* What the exercise asks
Print every record below exactly as it stands.

* Material shown
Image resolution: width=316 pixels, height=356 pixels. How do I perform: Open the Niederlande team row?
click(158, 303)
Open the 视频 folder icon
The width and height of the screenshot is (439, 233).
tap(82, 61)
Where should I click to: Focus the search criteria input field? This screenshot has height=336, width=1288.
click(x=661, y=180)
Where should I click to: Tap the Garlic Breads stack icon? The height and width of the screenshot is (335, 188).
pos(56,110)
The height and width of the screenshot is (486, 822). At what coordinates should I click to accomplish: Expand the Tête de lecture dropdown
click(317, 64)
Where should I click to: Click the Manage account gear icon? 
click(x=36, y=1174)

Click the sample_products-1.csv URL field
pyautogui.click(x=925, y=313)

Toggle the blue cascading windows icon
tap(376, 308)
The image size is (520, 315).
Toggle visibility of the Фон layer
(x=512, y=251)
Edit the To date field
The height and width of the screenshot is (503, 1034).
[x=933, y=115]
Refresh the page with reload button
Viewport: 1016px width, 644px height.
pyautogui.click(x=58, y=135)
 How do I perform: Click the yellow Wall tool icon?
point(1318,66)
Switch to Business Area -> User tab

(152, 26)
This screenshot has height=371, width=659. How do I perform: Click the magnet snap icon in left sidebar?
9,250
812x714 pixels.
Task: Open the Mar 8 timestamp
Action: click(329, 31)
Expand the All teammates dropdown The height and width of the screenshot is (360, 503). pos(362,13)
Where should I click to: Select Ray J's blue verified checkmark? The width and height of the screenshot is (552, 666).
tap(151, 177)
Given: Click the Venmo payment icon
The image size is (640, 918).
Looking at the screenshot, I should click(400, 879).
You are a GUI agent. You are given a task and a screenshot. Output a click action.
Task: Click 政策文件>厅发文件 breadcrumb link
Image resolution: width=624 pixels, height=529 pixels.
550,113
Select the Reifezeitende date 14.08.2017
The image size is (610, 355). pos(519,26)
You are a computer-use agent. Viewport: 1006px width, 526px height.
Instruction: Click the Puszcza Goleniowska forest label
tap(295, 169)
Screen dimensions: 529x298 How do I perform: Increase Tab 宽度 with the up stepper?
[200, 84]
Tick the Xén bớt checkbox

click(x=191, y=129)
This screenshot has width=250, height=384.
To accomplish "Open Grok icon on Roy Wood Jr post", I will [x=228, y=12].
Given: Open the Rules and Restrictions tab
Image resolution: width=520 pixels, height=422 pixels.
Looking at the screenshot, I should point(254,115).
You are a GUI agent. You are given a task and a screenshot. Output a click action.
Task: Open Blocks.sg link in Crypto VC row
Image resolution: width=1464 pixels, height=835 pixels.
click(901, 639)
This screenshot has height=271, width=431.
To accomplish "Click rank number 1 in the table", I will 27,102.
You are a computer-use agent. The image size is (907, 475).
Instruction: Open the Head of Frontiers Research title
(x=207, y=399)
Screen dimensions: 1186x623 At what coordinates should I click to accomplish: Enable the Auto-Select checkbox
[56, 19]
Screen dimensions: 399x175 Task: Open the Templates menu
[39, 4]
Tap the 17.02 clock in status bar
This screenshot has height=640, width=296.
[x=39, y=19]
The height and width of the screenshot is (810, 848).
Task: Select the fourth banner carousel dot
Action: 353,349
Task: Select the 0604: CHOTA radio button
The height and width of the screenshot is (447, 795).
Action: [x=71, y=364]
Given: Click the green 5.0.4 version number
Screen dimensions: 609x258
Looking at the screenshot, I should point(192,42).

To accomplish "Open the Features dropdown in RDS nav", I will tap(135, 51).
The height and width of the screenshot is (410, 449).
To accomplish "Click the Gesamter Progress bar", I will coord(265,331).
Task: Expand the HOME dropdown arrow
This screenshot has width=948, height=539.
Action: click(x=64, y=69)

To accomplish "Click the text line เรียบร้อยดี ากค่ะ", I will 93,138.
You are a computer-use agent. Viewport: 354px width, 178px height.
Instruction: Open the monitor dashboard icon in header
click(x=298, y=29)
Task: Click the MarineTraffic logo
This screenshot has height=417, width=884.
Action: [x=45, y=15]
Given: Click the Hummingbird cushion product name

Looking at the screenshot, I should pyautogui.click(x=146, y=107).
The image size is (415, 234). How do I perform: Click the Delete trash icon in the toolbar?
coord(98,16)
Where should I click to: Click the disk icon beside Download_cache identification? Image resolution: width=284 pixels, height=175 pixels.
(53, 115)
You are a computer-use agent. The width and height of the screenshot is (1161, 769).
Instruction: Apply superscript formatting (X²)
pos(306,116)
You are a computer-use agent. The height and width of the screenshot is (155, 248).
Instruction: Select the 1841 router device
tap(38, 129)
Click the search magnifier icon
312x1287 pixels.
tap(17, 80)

* Solution for this task
Image resolution: width=316 pixels, height=356 pixels. How do I perform: Open the Niederlande team row?
click(158, 303)
Open the 视频 folder icon
The width and height of the screenshot is (439, 233).
tap(82, 61)
Where should I click to: Focus the search criteria input field? This screenshot has height=336, width=1288.
click(x=661, y=180)
Where should I click to: Tap the Garlic Breads stack icon? The height and width of the screenshot is (335, 188).
pos(56,110)
The height and width of the screenshot is (486, 822). At what coordinates should I click to accomplish: Expand the Tête de lecture dropdown
click(317, 64)
Where should I click to: Click the Manage account gear icon? 
click(x=36, y=1174)

Click the sample_products-1.csv URL field
pyautogui.click(x=925, y=313)

Toggle the blue cascading windows icon
tap(376, 308)
The image size is (520, 315).
Toggle visibility of the Фон layer
(x=512, y=251)
Edit the To date field
The height and width of the screenshot is (503, 1034).
[x=933, y=115]
Refresh the page with reload button
Viewport: 1016px width, 644px height.
pyautogui.click(x=58, y=135)
 How do I perform: Click the yellow Wall tool icon?
point(1318,66)
Switch to Business Area -> User tab

(152, 26)
This screenshot has height=371, width=659. How do I perform: Click the magnet snap icon in left sidebar?
9,250
812x714 pixels.
Task: Open the Mar 8 timestamp
Action: click(329, 31)
Expand the All teammates dropdown The height and width of the screenshot is (360, 503). pos(362,13)
Where should I click to: Select Ray J's blue verified checkmark? The width and height of the screenshot is (552, 666).
tap(151, 177)
Given: Click the Venmo payment icon
The image size is (640, 918).
Looking at the screenshot, I should click(400, 879).
You are a GUI agent. You are given a task and a screenshot. Output a click action.
Task: Click 政策文件>厅发文件 breadcrumb link
Image resolution: width=624 pixels, height=529 pixels.
550,113
Select the Reifezeitende date 14.08.2017
The image size is (610, 355). pos(519,26)
You are a computer-use agent. Viewport: 1006px width, 526px height.
Instruction: Click the Puszcza Goleniowska forest label
tap(295, 169)
Screen dimensions: 529x298 How do I perform: Increase Tab 宽度 with the up stepper?
[200, 84]
Tick the Xén bớt checkbox

click(x=191, y=129)
This screenshot has width=250, height=384.
To accomplish "Open Grok icon on Roy Wood Jr post", I will [x=228, y=12].
Given: Open the Rules and Restrictions tab
Image resolution: width=520 pixels, height=422 pixels.
Looking at the screenshot, I should point(254,115).
You are a GUI agent. You are given a task and a screenshot. Output a click action.
Task: Open Blocks.sg link in Crypto VC row
Image resolution: width=1464 pixels, height=835 pixels.
click(901, 639)
This screenshot has height=271, width=431.
To accomplish "Click rank number 1 in the table", I will 27,102.
You are a computer-use agent. The image size is (907, 475).
Instruction: Open the Head of Frontiers Research title
(x=207, y=399)
Screen dimensions: 1186x623 At what coordinates should I click to accomplish: Enable the Auto-Select checkbox
[56, 19]
Screen dimensions: 399x175 Task: Open the Templates menu
[39, 4]
Tap the 17.02 clock in status bar
This screenshot has height=640, width=296.
[x=39, y=19]
The height and width of the screenshot is (810, 848).
Task: Select the fourth banner carousel dot
Action: 353,349
Task: Select the 0604: CHOTA radio button
The height and width of the screenshot is (447, 795).
Action: [x=71, y=364]
Given: Click the green 5.0.4 version number
Screen dimensions: 609x258
Looking at the screenshot, I should point(192,42).

To accomplish "Open the Features dropdown in RDS nav", I will tap(135, 51).
The height and width of the screenshot is (410, 449).
To accomplish "Click the Gesamter Progress bar", I will coord(265,331).
Task: Expand the HOME dropdown arrow
This screenshot has width=948, height=539.
Action: click(x=64, y=69)

To accomplish "Click the text line เรียบร้อยดี ากค่ะ", I will 93,138.
You are a computer-use agent. Viewport: 354px width, 178px height.
Instruction: Open the monitor dashboard icon in header
click(x=298, y=29)
Task: Click the MarineTraffic logo
This screenshot has height=417, width=884.
Action: [x=45, y=15]
Given: Click the Hummingbird cushion product name

Looking at the screenshot, I should pyautogui.click(x=146, y=107).
The image size is (415, 234). How do I perform: Click the Delete trash icon in the toolbar?
coord(98,16)
Where should I click to: Click the disk icon beside Download_cache identification? Image resolution: width=284 pixels, height=175 pixels.
(53, 115)
You are a computer-use agent. The width and height of the screenshot is (1161, 769).
Instruction: Apply superscript formatting (X²)
pos(306,116)
You are a computer-use agent. The height and width of the screenshot is (155, 248).
Instruction: Select the 1841 router device
tap(38, 129)
Click the search magnifier icon
312x1287 pixels.
tap(17, 80)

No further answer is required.